ASCs in 2014 — 3 Key Trends
It’s a quickly changing time for surgery centers. Those centers that thrive will have a committed group of core physicians, great lay or physician leadership, a smart, hands-on administrator and will be willing to both contain costs and look constantly to add opportunities and revenues. Here are three things to think about.
1. Centers built heavily around GI, orthopedics and ophthalmology are proving to be quite resilient and continue to thrive. Many of these specialties remain fairly independent. As long as this is the case, these specialties should continue to drive volumes at surgery centers (Single Specialty ASC Transaction & Valuation Outlook: Bright or Dark?). Here, orthopedic cases typically represent moderate case volume and medium to high reimbursement for ASCs. Ophthalmology and gastroenterology represent higher case volume but lower reimbursement per case. ASC company attitudes reflect the desirability of these specialties. According to the HealthCare Appraisers 2013 ASC Valuation Survey, orthopedics and GI were considered very desirable to have in a center, with 100 percent desirability for orthopedics and 82 percent desirability for GI among survey respondents. Fifty-nine percent of respondents considered ophthalmology desirable.

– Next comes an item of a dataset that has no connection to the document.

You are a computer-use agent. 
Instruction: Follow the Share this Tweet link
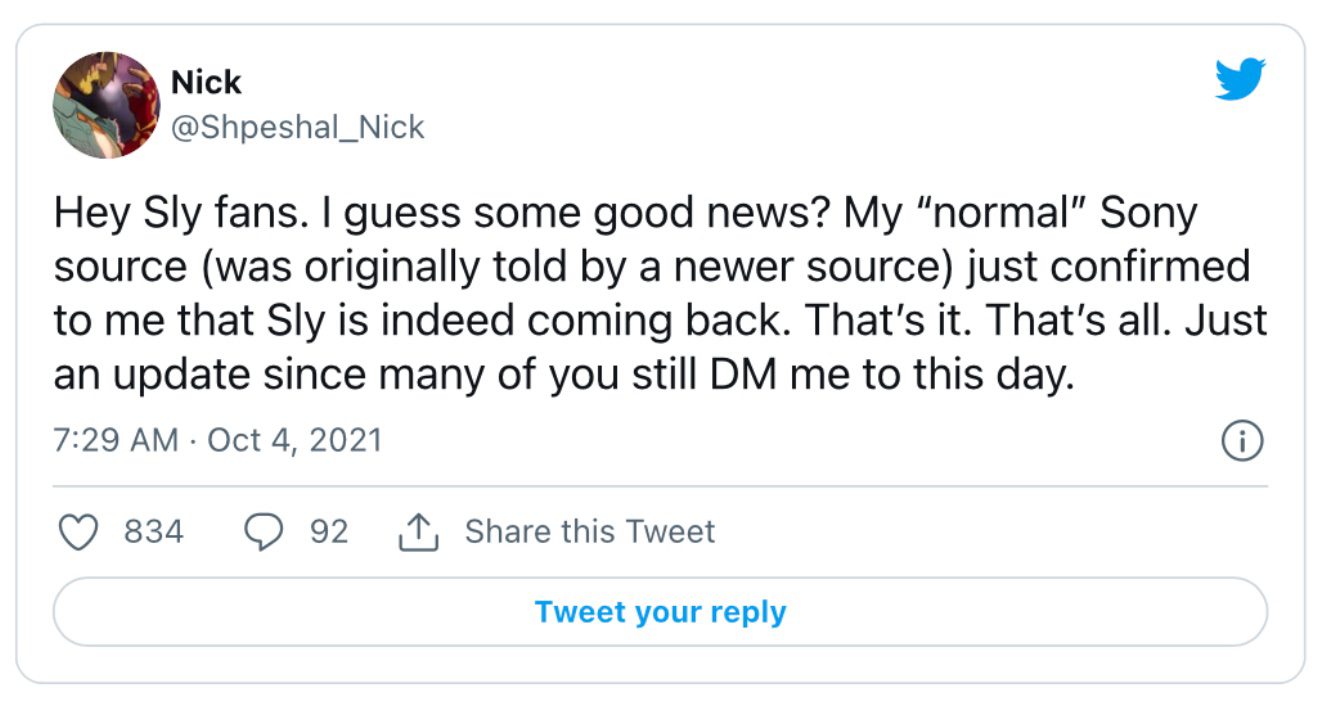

2. Centers are making more of an effort to reconnect again with specialties like pain management (high volume), dermatology (Mohs surgery), gynecology and general surgery to fill emerging volume gaps. ASCs and companies view these and other specialties as vital to overall ASC same store growth, as both volume and reimbursement is tepid. Per the 2013 HealthCare Appraisers survey, both general surgery and pain management were desired by 88 percent of ASCs companies. For more information on growth in specialties, see "11 Things to Know About ASCs."
3. Employer movement to high deductible plans has had a tough expected impact on first quarter revenues, but ASC companies like SCA, USPI and others continue to plug along. This impact on early year volume due the dramatic increase of high-deductible plan enrollees is no surprise; it has led to lower utilization of healthcare services overall among those with the plans, who make up approximately one-third of those insured through an employer, according to Kaiser Health News. The impact of high-deductible plans is not limited to ASCs and has generally affected most providers (Chalenges and Opportunities of Forming ASC Joint Ventures).